One of the big challenges in developing cell-cultured meat products is the sheer amount of lab time needed to develop and optimize the manufacturing process so cells can be produced at scale.
This optimization process can involve working to develop the right growth media, finding the optimal growth conditions for the cells, or evaluating ways to genetically modify cell lines for better reproduction.
Traditionally much of this cell culture process development takes place in-house using a benchtop stirred tank bioreactor. But a startup called Culture Biosciences wants to take this process off the hands of cell-meat makers and allow them to utilize Culture Biosciences’ cloud-based bioreactor systems.
To demonstrate its capabilities, Culture Biosciences recently announced its high-throughput mammalian cell-culture capabilities have been proven out using CHO (Chinese Hamster Ovar) cell cultures.
The news, announced via a white paper written by the company’s senior bioprocess engineer Michael McSunas, shows the results of the work they had done using CHO cells in the company’s 250 ML cloud bioreactor. According to the white paper, Culture Biosciences was able to grow the cell lines from a customer and show reproduceability alongside internally developed cultures, as well as the ability to scale-down results from a customers 1 L glass bioreactors.
In short, Culture showed that results produced on-site are consistent, can be reproduced and scaled using their connected bioreactor technology, all important proof points for the company’s “bioreactor-as-a-service” model for cell-based meat development.
In such a model, the customer sends in vials with cells and growth media and allows Culture to thaw them and perform the studies in their 250 ML connected bioreactors. The data is then uploaded to the cloud for the customer to analyze.
If this idea of moving away from a completely “roll-your-own” infrastructure model and pushing some of development process to a service-based cloud model sounds like a concept from the Internet technology world, you’re right.

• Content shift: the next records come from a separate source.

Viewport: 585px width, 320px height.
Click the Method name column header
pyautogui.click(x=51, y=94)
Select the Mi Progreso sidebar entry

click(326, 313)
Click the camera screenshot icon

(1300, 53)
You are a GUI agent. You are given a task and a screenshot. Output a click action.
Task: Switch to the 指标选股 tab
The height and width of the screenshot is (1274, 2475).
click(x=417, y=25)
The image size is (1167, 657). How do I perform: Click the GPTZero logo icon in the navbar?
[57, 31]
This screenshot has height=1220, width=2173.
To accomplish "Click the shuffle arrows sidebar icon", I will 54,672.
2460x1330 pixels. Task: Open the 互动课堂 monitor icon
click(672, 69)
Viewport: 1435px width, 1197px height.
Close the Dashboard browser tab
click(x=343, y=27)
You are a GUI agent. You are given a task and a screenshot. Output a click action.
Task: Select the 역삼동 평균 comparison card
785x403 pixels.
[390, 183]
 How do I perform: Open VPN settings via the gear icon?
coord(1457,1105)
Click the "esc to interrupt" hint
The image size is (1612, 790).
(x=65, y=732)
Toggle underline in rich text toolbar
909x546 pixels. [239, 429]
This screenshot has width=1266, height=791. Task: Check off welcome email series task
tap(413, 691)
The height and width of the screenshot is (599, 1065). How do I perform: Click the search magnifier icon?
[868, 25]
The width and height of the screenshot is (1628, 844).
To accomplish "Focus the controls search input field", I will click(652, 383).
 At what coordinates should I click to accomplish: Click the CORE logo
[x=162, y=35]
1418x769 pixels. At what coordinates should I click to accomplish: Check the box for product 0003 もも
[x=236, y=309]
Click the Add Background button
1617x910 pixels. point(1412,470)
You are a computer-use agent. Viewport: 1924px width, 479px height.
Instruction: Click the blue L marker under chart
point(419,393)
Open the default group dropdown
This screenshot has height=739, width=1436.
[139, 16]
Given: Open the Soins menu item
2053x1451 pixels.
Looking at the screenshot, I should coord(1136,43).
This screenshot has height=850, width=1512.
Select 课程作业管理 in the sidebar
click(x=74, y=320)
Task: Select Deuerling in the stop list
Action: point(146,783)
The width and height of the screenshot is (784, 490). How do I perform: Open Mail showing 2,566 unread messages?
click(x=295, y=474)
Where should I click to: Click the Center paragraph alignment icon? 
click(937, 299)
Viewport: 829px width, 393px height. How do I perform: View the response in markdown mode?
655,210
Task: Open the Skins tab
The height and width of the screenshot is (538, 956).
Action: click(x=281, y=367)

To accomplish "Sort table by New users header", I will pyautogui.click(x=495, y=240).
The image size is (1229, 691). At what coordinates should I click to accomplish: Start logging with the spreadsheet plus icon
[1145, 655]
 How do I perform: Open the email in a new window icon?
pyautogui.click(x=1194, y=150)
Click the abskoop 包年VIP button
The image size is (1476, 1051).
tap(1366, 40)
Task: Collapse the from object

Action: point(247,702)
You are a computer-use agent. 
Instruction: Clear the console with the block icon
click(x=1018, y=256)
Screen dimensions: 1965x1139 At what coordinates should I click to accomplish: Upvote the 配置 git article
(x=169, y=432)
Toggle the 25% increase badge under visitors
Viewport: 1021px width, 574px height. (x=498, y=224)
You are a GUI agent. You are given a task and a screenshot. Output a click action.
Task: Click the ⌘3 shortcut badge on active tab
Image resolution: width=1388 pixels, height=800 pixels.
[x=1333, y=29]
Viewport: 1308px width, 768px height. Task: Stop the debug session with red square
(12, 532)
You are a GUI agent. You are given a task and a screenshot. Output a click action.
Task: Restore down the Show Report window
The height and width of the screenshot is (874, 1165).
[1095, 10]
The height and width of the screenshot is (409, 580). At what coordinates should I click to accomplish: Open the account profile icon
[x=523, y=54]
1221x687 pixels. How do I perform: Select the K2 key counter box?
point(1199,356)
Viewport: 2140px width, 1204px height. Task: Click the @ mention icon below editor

That’s because Culture Biosciences CEO Will Patrick, who previously worked at Google, wondered why the world of biosciences didn’t have the same type of toolsets and accessible infrastructure such as the cloud industry with AWS or semiconductor industry with manufacturing fabs like those from TSMC.
Patrick eventually decided to build some of these tools himself in the form of his cloud-based bioreactor, and now he hopes they can act as a platform for mammalian cell development.
“Culture can help optimize the manufacturing process,” Patrick told via email. “This is important because optimizing the manufacturing process such that production is cheaper is one of the biggest R&D challenges that face cell-based meat companies.”